For a number of reasons, it may be useful for an EPROM to have an indicator as to whether it has ever been programmed. For example, a test engineer may want to know whether the current part that he or she is working on is a fresh part or whether it has been worked on. This could be because different lots may be trimmed at different locations.
Ideally, this indicator could just be a program status bit on the EPROM itself. Unfortunately, previous EPROM designs do not provide for a means of guaranteeing that the logic state of a particular bit will always be the same on every part just after fabrication but prior to programming. FIG. 1 shows a schematic for one bit of a common EPROM design.

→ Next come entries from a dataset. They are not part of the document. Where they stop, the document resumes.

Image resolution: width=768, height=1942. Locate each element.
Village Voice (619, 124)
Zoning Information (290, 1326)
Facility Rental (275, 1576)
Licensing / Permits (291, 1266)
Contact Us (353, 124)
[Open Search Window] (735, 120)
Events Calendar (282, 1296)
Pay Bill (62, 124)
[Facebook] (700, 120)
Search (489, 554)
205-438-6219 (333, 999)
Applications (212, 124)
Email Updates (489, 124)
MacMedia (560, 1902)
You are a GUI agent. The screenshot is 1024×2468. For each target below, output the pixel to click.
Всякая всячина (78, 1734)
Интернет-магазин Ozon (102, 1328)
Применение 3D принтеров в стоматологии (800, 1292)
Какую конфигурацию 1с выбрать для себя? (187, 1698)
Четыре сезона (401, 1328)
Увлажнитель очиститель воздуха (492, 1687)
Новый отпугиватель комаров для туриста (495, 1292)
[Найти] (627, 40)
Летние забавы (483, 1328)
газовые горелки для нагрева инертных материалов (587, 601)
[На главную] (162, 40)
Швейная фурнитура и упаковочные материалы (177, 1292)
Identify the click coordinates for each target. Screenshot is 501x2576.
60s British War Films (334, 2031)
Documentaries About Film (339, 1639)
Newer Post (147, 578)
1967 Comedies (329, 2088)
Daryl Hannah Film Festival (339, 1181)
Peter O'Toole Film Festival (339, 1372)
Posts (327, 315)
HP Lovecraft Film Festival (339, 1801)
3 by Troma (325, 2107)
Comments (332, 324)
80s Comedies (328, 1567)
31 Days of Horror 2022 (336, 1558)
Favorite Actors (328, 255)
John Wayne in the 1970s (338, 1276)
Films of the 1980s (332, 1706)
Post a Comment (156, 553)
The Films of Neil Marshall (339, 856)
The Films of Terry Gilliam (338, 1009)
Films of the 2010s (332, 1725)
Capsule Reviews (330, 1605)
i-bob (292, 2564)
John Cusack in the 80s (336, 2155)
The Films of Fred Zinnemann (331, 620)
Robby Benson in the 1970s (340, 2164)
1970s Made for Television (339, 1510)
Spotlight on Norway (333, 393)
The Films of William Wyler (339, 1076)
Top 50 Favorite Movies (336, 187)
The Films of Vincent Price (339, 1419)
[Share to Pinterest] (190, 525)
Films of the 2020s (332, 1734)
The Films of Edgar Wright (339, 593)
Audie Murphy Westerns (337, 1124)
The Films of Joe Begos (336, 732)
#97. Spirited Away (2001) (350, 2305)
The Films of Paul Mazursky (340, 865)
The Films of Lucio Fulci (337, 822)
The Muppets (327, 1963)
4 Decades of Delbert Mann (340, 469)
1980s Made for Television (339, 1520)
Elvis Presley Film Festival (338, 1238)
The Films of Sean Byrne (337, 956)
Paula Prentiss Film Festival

In this design, the logic state of the bit is defined by a differential between the magnitudes of two currents, IA and IB. For instance, if the magnitude of IA is less than IB, the bit will be logic 0 at output 120, and if IB is less than IA, the bit will read logic 1 at output 120. The differential is sensed by latching circuit 110. The magnitude of each current is determined by the amount of charge on their respective floating gates, MA and MB. The initial state of the bit is set by charge deposition onto these floating gates during final anneal and capacitive coupling to other nodes. Typically, this results in IA and IB being approximately equal to each other, but for slight variations due to device mismatch. Therefore, the initial state of the bit is effectively determined by the mismatch, and there is an equal possibility of the bit's unprogrammed value being logic 1 or logic 0. As such, the previous designs do not provide a means of guaranteeing that the logic state of a particular bit will always be the same after fabrication but prior to programming.